Bu sistemin en temel amacı; çocuğun yaşamında, eğitim ve öğretim hayatında yer alan tüm ilgili kişilerin çocuk eğitimi konusunda bilgilerini ve becerilerini geliştirerek onların, çocuğun olumlu davranışlar ve prososyal beceriler kazanması ve ortaya çıkabilecek olumsuz davranışları en aza indirme konusunda etki etmesini sağlamaktır (Sugai, 2000; Kincaid vd., 2016). Bu yaklaşım, araştırmacılara ODD’nin temel kural ve stratejilere bağlı kalarak, kendi uygulama modellerini oluşturma esnekliği tanımaktadır (Kincaid vd., 2016; Koegel vd., (1996’dan aktaran Andersan ve Freeman, 2000). ODD’nin bazı özellikleri şunlardır (Sugai ve Horner, 2002; Sugai vd., 2000): (1) ODD önleme temelli müdahale uygulamalarını içermektedir. (2) Çocuklardan beklenen davranışların net bir şekilde belirlenmesi ve öğretilmesi çok önemlidir. (3) ODD davranışçı ve ekolojik teorilere dayanmakta olup “Uygulamalı Davranış Analizi (UDA)” uygulamalarını içermektedir. Uygulandığı grup ya da farklı kültürlerde bilimsel bir uyarlama gerektirmeyen evrensel bir yaklaşımdır. (4) ODD sistem temelli yaklaşımı yansıtmaktadır. Buna göre etkili bir ODD uygulamasında sistemde yer alan yönetici, öğretmen ve ailelerin mutlaka yer alması gerekmektedir.
ODD uygulamaları üç düzey müdahaleden oluşmaktadır (Walker vd., 1996). Bunlar; birincil düzeyde sunulan müdahalelerle, çocukların %80-85’inin davranışları kontrol altına alınabilmektedir. Bu düzeyde, çocuklar için okul, sınıf ve ev ortamında çevresel düzenlemeler (sınıf mevcudunda düzenleme, sınıfın fiziksel ortamının düzenlenmesi, kuralların düzenlenmesi vb.) yapılabilir (Crone vd., 2010). İkincil düzeyde müdahale, küçük gruplara yönelik müdahale programlarını içeren ve birincil düzey müdahale programının etkisinin istendik düzeyde olmadığı durumlarda başvurulan müdahaleleri içermektedir (Crone vd., 2010; Lane vd., 2009). İkincil müdahale süreci, problem davranış gösterme riski altında olan bireylerin belirlenmesi, öfke kontrolü, kendini kontrol edebilme ve düzenleyebilme stratejilerinin uygulanması gibi uygulamaları da kapsamaktadır.
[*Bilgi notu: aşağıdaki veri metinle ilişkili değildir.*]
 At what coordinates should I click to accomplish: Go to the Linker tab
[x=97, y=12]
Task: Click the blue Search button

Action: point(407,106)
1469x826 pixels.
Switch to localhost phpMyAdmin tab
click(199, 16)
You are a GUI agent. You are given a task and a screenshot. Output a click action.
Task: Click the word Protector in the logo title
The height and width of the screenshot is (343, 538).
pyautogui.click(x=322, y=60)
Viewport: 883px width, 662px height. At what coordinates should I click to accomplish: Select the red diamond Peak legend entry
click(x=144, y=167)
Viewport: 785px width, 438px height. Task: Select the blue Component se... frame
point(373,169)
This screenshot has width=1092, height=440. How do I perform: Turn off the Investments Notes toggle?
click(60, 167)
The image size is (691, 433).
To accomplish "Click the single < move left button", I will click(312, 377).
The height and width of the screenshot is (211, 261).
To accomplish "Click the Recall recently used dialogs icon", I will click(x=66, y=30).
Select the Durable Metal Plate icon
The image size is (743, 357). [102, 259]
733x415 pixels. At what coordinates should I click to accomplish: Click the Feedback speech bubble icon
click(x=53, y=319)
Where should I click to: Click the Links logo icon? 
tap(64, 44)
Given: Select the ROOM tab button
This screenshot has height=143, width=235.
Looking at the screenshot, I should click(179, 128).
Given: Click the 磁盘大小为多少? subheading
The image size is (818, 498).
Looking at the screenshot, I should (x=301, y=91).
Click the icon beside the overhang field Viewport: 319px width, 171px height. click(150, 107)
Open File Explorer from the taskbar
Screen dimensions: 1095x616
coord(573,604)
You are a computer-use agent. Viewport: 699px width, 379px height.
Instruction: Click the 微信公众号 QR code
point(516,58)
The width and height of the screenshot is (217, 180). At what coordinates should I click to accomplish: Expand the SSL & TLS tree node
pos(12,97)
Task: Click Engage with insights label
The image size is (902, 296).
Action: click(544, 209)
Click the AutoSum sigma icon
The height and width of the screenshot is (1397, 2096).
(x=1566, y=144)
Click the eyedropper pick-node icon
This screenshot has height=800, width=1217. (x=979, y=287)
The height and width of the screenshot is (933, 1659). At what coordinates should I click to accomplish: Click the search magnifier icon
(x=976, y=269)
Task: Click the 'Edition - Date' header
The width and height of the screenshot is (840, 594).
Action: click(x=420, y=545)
Genellikle çocukların %10-15’i için bu düzeyde müdahale gerekmektedir. İkincil düzey müdahale uygulamalarının başarılı olması için problem davranışların açıkça tanımlanması, sınıf rutinlerinin ve uygun davranışların doğrudan öğretilmesi ve beklenilen öğrenci davranışlarının düzenli bir şekilde pekiştirilmesi gerekmektedir (Lane vd., 2012; Turtura vd., 2014). Üçüncü düzey müdahale, çocukların problem davranışlarına yönelik daha yoğun bir müdahalede bulunulan aşamadır. Bu müdahale sürecinde okul, aile ve disiplinler arasında daha yoğun bir işbirliğinin oluşturulması gerekmektedir (Walker, 1996). ODD uygulamaları; bireysel, sınıf çaplı, okul çaplı ve il çaplı uygulanabilen stratejileri içermektedir. Ancak Covid-19 salgını ile aile temelli uygulamalara yoğunlaşılmıştır (PBIS, 2020; Von Ravensberg, 2020). Dolayısıyla aile temelli ODD müdahalelerinin geliştirilerek etkilerinin sınanmasına ve bu uygulamaların bir an önce ailelerin kullanımına sunulması gerekmektedir.